Naturalmente, ela bem pode estar errada em suas suposições. Seja como for, é impressionante como todo um conjunto de instituições e corporações – médicos, psicólogos, professores, etc. – abonam tão imediatamente as autodeclarações de crianças e adolescentes sem verdadeiramente se dispor a escutá-los, quer dizer, sem se dispor a respeitar o que, desde o advento da psicanálise, há 120 anos, sabemos ser o caráter profundamente enigmático e obscuro do desejo humano. Em uma exuberante demonstração de irresponsabilidade e complacência, age-se como se as pessoas – mormente meninas e meninos mal saídos da casca do ovo – tivessem clareza acerca do que se passa no fundo de suas próprias almas, um lugar que, como o velho professor Alfredo Bosi gostava de repetir, a Deus pertence. O que parece aceitação e afirmação generosa do outro é muito mais provavelmente, contra todas as aparências, uma incapacidade e talvez um medo pânico de de fato abrir-se às singularidades que nos cercam.

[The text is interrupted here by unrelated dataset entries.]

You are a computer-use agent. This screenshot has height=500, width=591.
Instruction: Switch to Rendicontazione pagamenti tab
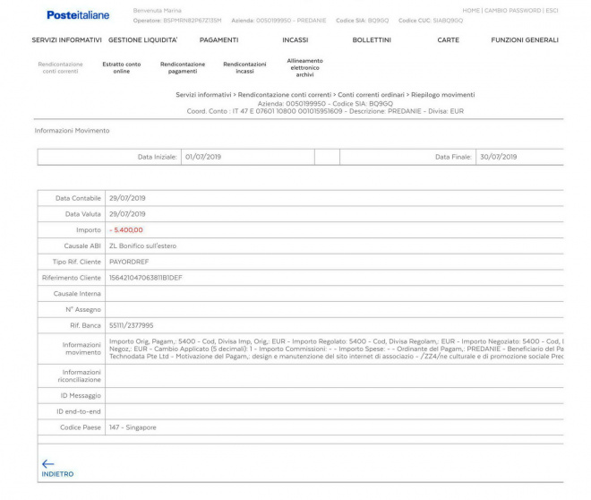click(183, 68)
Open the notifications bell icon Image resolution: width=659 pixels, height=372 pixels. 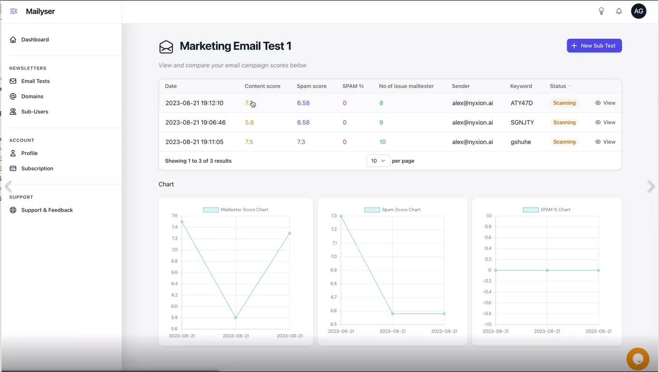619,11
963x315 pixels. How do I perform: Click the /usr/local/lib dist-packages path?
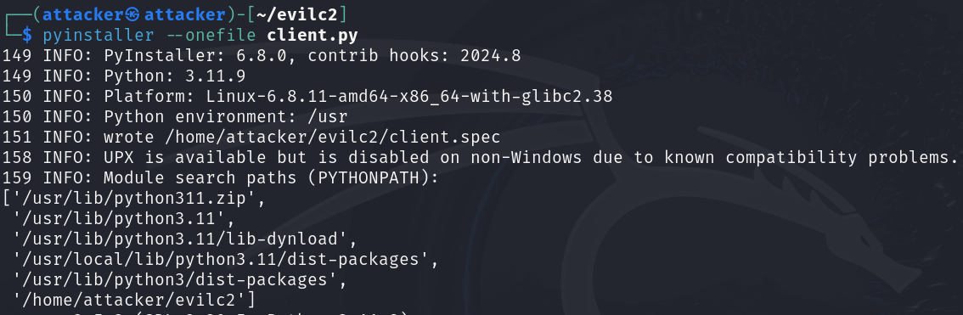click(225, 259)
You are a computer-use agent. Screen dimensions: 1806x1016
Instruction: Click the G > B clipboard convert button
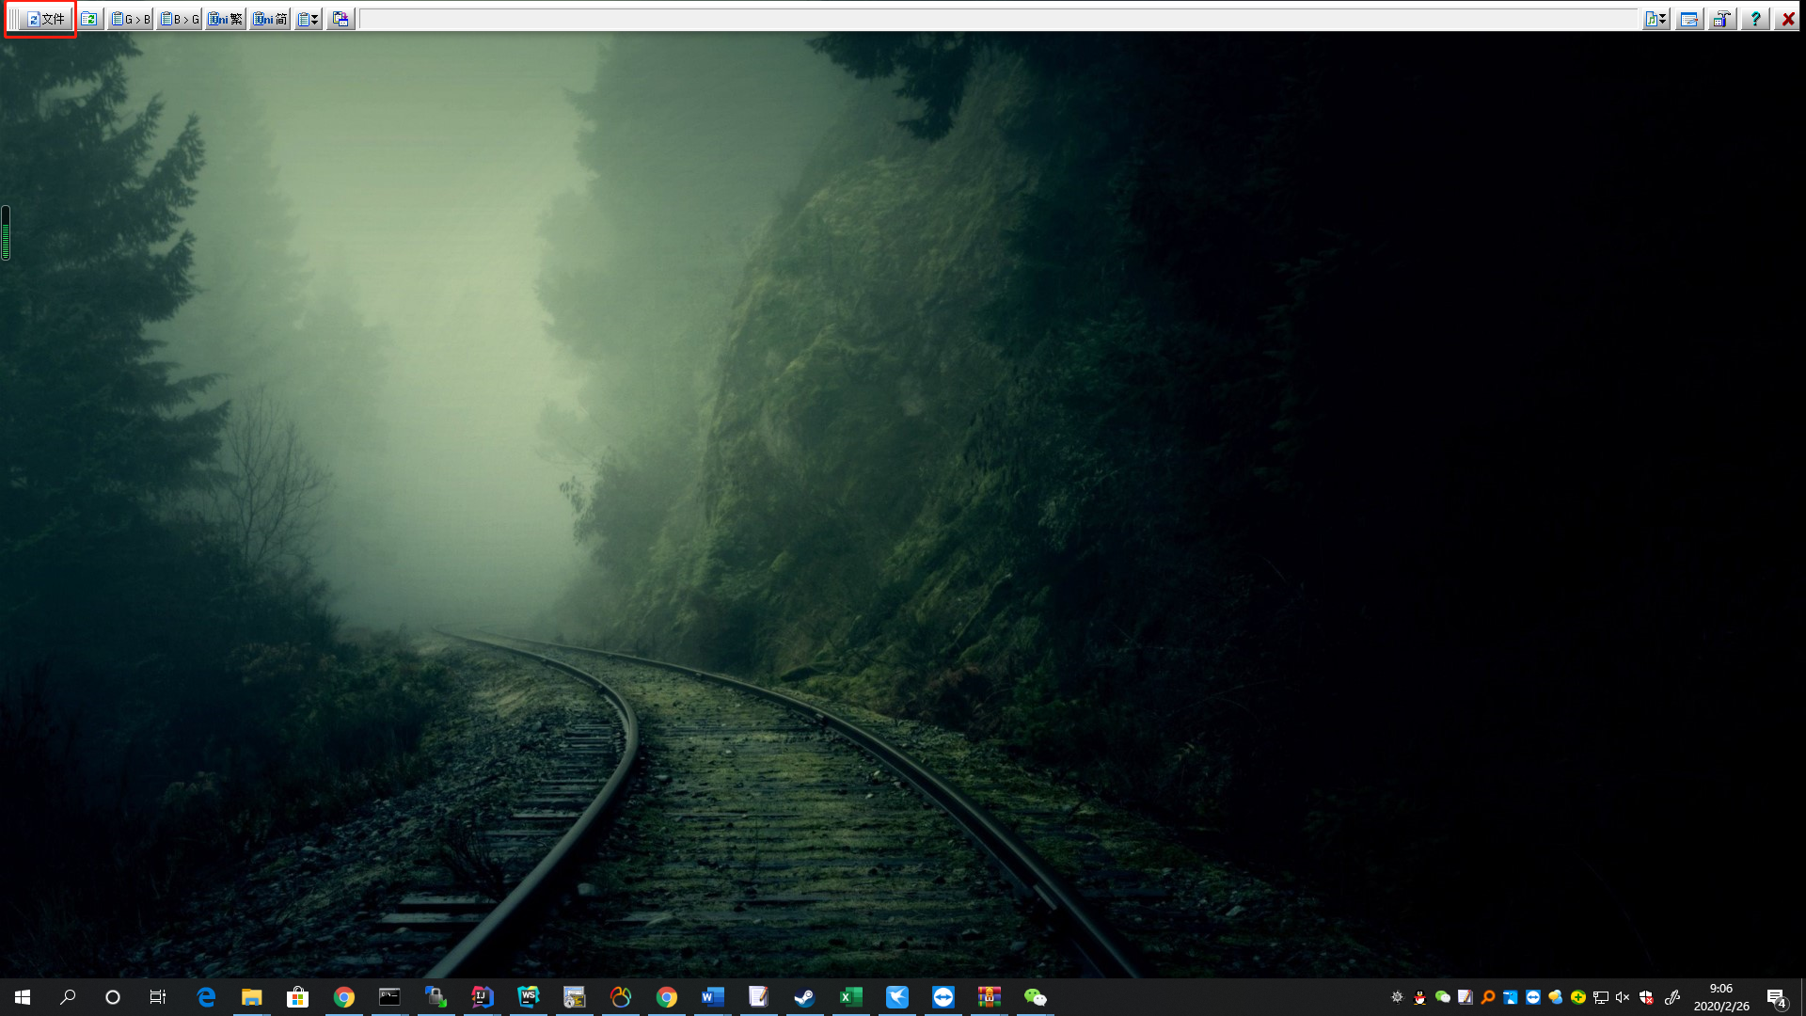tap(131, 19)
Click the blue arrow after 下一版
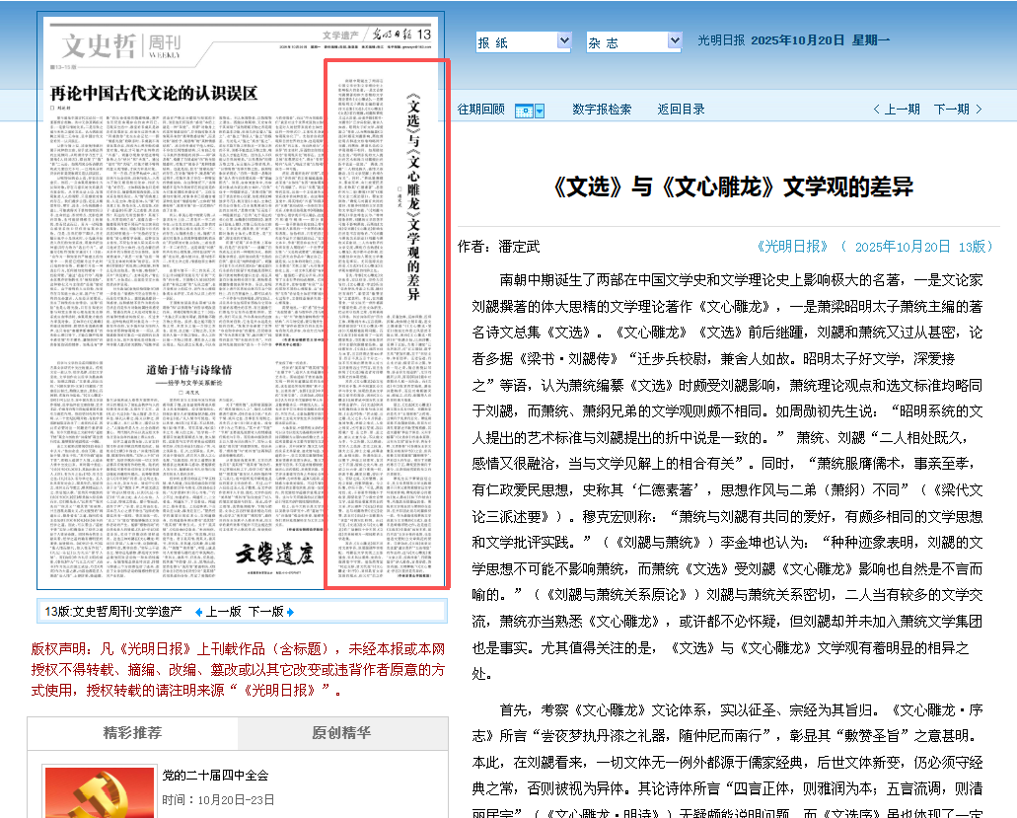The height and width of the screenshot is (818, 1017). (x=290, y=612)
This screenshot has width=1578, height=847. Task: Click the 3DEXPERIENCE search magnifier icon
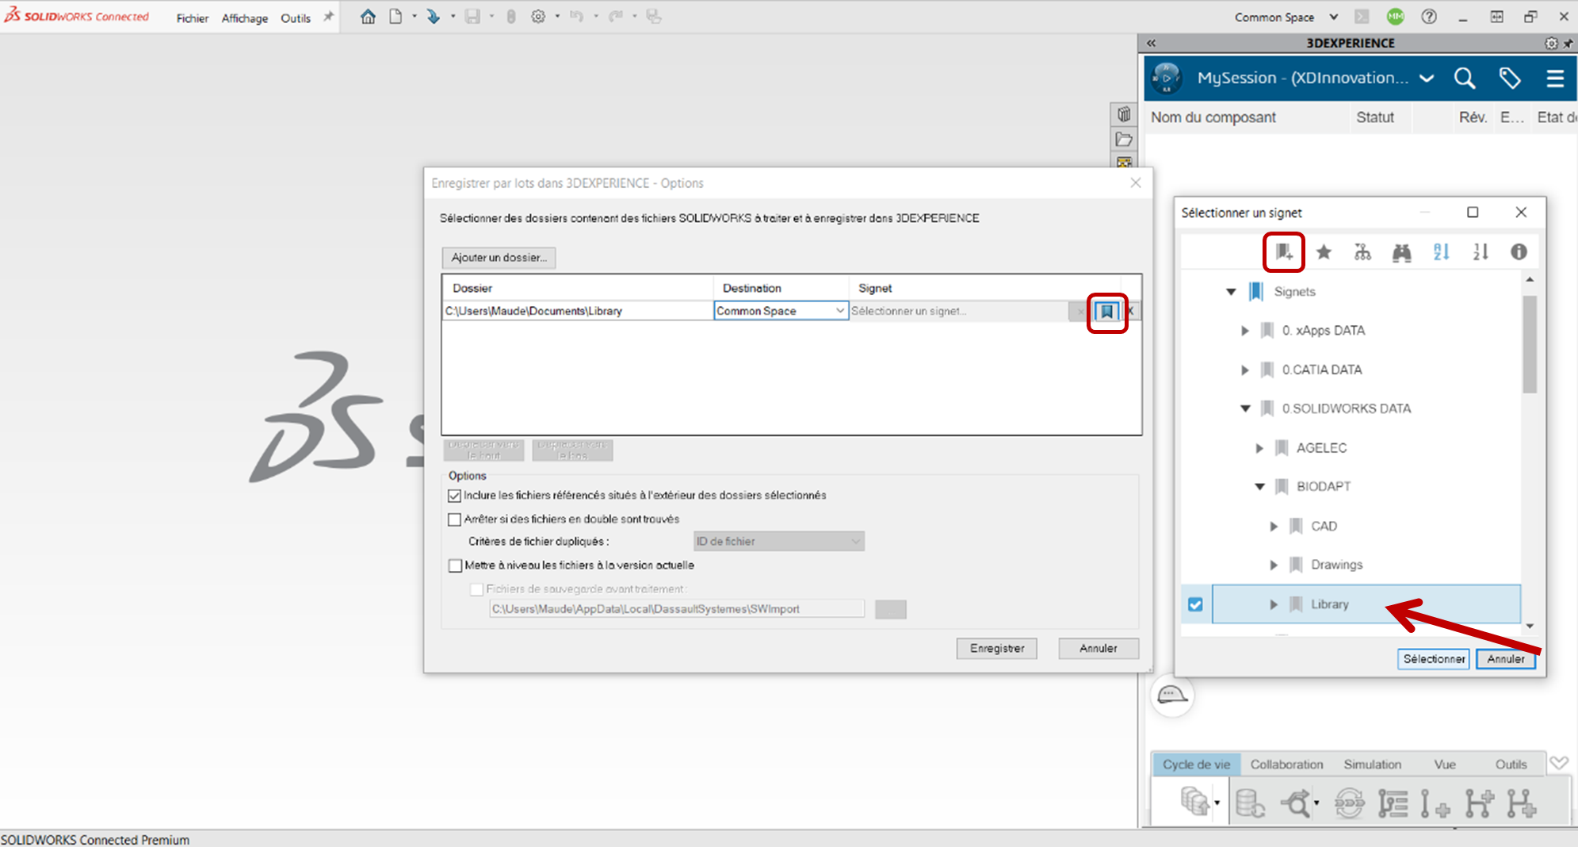click(x=1464, y=78)
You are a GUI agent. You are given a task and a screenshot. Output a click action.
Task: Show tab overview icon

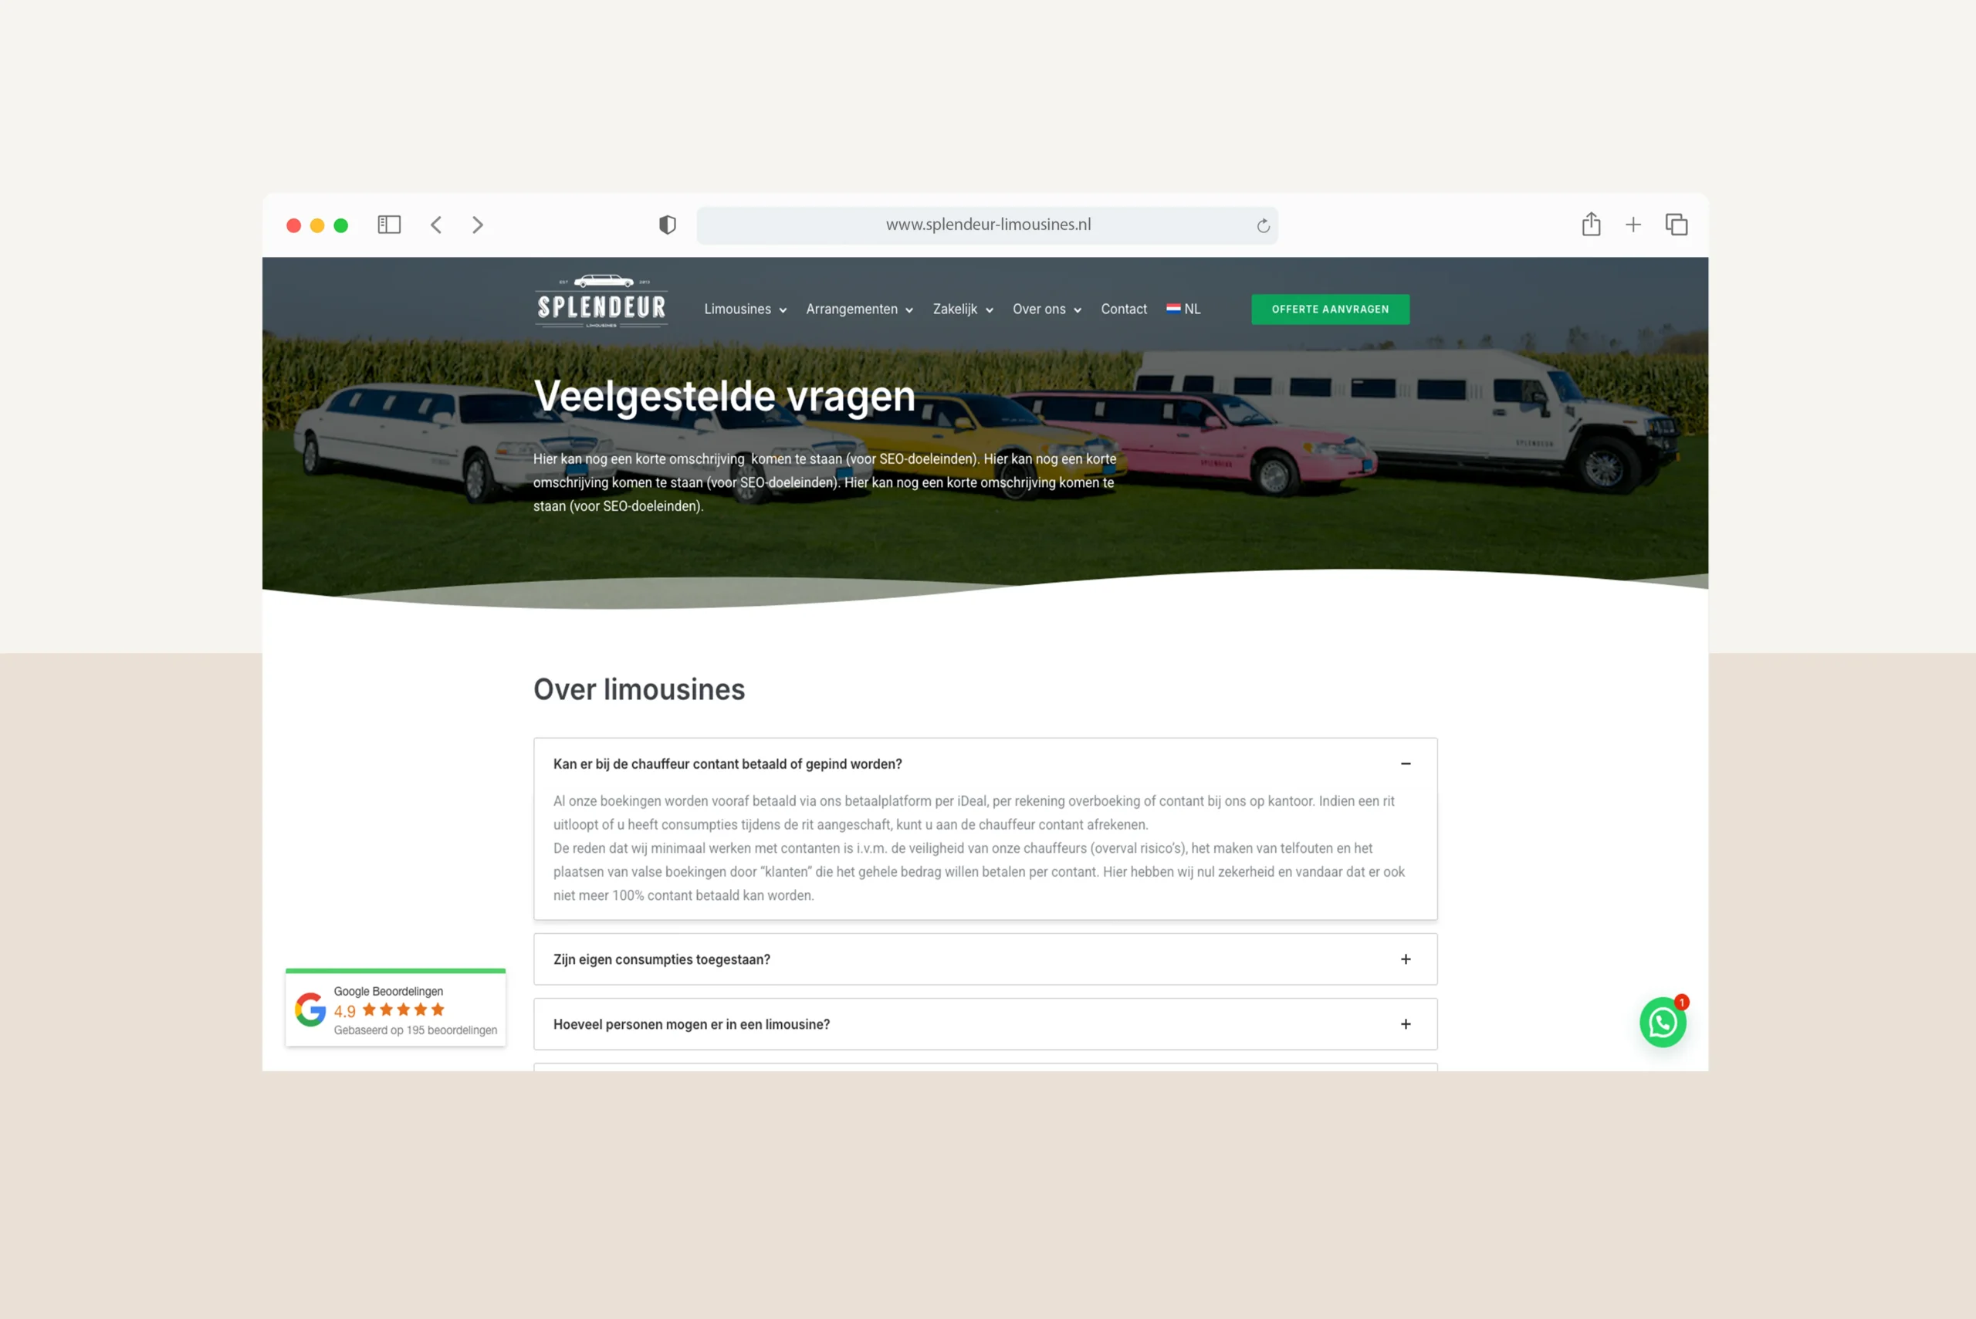coord(1676,225)
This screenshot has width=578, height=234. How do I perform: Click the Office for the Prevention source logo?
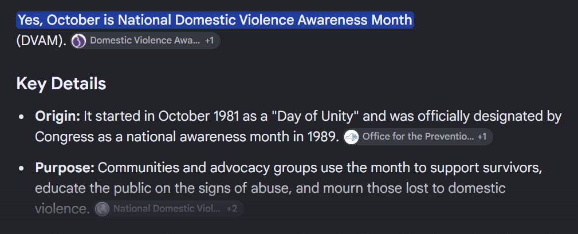coord(351,137)
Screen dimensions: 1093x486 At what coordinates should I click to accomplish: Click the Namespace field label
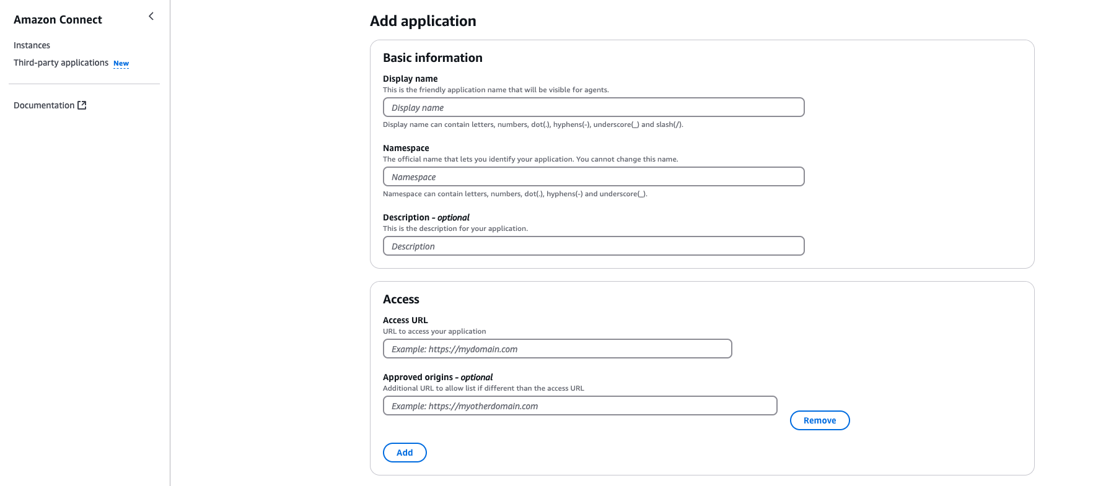pyautogui.click(x=406, y=148)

Shrier arrisca uma explicação para o comportamento daqueles que deveriam realmente ouvir e educar os mais jovens e frágeis entre nós (em lugar de tentar empanturrá-los com aceitações prematuras cujo sentido é, no fim das contas, calá-los): o que se visaria, segundo ela, é criar confusão e desfazer os fundamentos do Ocidente, a fim de construir as condições para uma transvaloração dos valores nos moldes desejados pelos progressistas. Ora, esse é o ponto fraco de sua tese. Não há, creio, conspiração alguma em curso. Shrier negligencia o papel de alguns dos móbeis fundamentais da história humana: a ignorância, a estupidez, a irracionalidade e a covardia, que, aliás, não são de modo algum privilégio dos progressistas e esquerdistas. A tudo isso se soma a mais comezinha das causas: interesses muito concretos da medicina comercial em fomentar a venda de procedimentos e medicamentos. Não é preciso ser marxista para chegar a essa conclusão: basta não ser cego para o fato de que a maioria maciça das meninas norte-americanas dispostas a transicionar é branca e proveniente de famílias afluentes.

Louis Althusser, o filósofo que assassinou a própria esposa no auge sua carreira como principal intérprete francês da obra de Marx, colocou no título de suas confissões uma bela e pungente expressão: l’avenir dure longtemps – o futuro dura muito tempo. Atormentado pelas próprias memórias, ele sabia do que estava falando. Em tempos como os atuais – sacudidos pelo ritmo ansioso e angustiado do consumo e das redes sociais, para os quais é sempre véspera do fim do mundo –, a frase althusseriana é um advertência cada vez mais necessária, tanto mais quando se trata de lidar com crianças, adolescentes e jovens, que terão que conviver com seus corpos – biológicos ou recriados – pelo resto de suas vidas. Para onde vamos com tanta pressa?


Fábio Lopes da Silva é o atual diretor do Centro de Comunicação e Expressão da UFSC, autor de “Sadopopulismo: De Putin a Bolsonaro” (Insular, 2020). E-mail: phabio.lopez6619@gmail.com


Ilustração: “Trans kids and cis kids are both sure of their gender?”, de Clappstar photography (2010).